This tool exposes how easy it is to manipulate scientific data

Cynthia McKelvey

Internet Culture

Published Aug 19, 2015   Updated May 28, 2021, 3:20 am CDT

In the world of research science and academia, you’ll often hear this cynical mantra: “publish or perish.”

Featured Video Hide

The idea is that researchers who frequently publish their work in journals often do better in their careers. Those who publish less are more prone to stagnation, or possibly even losing their jobs altogether.

Such pressures to publish may be leading some researchers to manipulate their data, intentionally or not. Though it may seem difficult to finesse data by accident, it’s actually stunningly easy. In a blog post on FiveThirtyEight titled, “Science Isn’t Broken,” science journalist Christie Aschwanden lets readers see for themselves how easy it is. The article—a fascinating read itself—contains a tool that allows you to work with real-world data to see if you can find a connection between the overall economic health of the nation and whether Republicans or Democrats currently hold the most power. You can choose to include or exclude certain variables. Watch as your results—and their publishability—change with your choices.

Your results are publishable if, after your manipulations, you achieve a “p-value” of less than 0.05.

A p-value, if you didn’t take statistics or need a refresher, is a measure of probability. In statistics you are testing two hypotheses: the proposed hypothesis (e.g. “coffee causes cancer”) and the null hypothesis (there is no relationship between coffee and cancer.)

The null hypothesis is a very important concept in statistics and is the basis for calculating the p-value. Basically, the p-value tells you the probability that you would get your observed data set (such as a large number of people who consumed a lot of coffee and later got cancer) if the null hypothesis were true. That means the smaller the p-value—the smaller the probability that your data set would exist if there were no effect—the more likely it is your results are real. (For the record, there is no known link between coffee and cancer, it’s just an example.)

The problem, as Aschwanden demonstrates with her tool, is that it’s astoundingly easy to get a low p-value.
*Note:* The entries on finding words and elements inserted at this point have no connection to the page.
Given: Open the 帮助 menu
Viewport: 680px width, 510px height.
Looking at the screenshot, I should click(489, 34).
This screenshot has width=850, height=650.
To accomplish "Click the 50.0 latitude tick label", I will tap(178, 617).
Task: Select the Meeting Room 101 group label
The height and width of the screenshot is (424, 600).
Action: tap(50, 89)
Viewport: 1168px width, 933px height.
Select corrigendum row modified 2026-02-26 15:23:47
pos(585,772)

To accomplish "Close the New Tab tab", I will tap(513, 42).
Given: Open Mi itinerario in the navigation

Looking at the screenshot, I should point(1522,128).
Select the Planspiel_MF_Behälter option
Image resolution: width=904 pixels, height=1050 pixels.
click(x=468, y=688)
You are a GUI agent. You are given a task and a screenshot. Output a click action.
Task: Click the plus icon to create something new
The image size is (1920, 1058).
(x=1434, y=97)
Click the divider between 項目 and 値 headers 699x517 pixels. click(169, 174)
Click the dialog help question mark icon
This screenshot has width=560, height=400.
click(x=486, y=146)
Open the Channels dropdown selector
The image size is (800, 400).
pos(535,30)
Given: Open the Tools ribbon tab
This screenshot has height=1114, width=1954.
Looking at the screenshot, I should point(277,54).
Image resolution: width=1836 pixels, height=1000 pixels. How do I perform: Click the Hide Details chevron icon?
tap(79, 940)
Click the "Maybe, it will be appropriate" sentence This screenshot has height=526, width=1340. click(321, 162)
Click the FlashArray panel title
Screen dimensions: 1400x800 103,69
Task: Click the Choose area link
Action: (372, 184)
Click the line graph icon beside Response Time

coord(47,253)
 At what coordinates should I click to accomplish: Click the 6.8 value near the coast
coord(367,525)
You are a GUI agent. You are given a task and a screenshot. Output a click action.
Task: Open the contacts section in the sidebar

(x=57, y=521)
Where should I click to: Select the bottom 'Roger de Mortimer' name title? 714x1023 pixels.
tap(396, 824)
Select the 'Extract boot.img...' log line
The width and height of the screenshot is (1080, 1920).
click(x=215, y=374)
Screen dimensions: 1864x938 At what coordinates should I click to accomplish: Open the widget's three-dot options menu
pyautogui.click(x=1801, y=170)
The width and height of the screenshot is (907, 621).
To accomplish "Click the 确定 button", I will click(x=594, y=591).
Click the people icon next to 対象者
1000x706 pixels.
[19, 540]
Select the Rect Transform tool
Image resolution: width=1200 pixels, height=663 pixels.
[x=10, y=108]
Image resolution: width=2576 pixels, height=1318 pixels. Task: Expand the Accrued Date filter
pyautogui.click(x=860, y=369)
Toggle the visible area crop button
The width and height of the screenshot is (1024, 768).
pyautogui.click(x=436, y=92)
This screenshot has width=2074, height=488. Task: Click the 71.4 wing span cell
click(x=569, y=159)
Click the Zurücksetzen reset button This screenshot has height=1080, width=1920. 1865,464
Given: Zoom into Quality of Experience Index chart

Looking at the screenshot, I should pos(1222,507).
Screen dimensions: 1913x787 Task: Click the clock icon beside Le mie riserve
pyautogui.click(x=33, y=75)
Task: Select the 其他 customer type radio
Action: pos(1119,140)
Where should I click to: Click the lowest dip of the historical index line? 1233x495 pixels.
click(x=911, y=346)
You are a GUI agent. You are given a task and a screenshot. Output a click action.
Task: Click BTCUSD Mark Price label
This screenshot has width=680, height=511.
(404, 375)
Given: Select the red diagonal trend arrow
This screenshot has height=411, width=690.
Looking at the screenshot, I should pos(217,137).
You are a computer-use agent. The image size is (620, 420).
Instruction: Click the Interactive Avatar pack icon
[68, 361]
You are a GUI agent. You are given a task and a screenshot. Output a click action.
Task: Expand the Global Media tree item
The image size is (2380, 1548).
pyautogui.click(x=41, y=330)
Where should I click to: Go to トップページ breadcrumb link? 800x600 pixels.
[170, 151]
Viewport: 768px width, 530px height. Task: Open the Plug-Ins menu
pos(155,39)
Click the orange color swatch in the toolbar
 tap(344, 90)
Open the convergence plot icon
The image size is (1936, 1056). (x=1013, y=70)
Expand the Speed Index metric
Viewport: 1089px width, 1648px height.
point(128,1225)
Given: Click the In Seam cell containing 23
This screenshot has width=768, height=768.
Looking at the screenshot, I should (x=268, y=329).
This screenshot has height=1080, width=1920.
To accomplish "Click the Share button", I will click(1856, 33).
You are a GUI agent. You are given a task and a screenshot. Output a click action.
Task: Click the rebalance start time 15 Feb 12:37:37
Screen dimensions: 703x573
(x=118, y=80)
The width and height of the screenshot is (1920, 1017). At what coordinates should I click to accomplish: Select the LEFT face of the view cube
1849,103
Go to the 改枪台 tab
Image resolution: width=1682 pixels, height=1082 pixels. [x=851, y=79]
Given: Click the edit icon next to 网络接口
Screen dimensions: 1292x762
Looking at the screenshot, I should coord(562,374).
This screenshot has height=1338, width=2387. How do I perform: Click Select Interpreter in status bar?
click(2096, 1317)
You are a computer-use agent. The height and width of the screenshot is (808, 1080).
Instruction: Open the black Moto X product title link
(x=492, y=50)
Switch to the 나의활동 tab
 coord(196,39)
Using the tool, you can create 1,800 different combinations of variables to yield your result. Of those, 1,078 yielded a “publishable” result (a p-value of less than 0.05, an arbitrary standard for “statistical significance” accepted by many scientific journals.)

Aschwanden is certainly not saying anything that isn’t already known to the scientific community—p-values are notoriously easy to hack.

The problem, Aschwanden says, is that despite the bar being laughably low, many journals will readily accept a p-value of 0.05 or lower as reason enough to publish an article. There are more issues Aschwanden discusses at length, but one biggie she didn’t quite touch on is the propensity for journals to publish only positive results.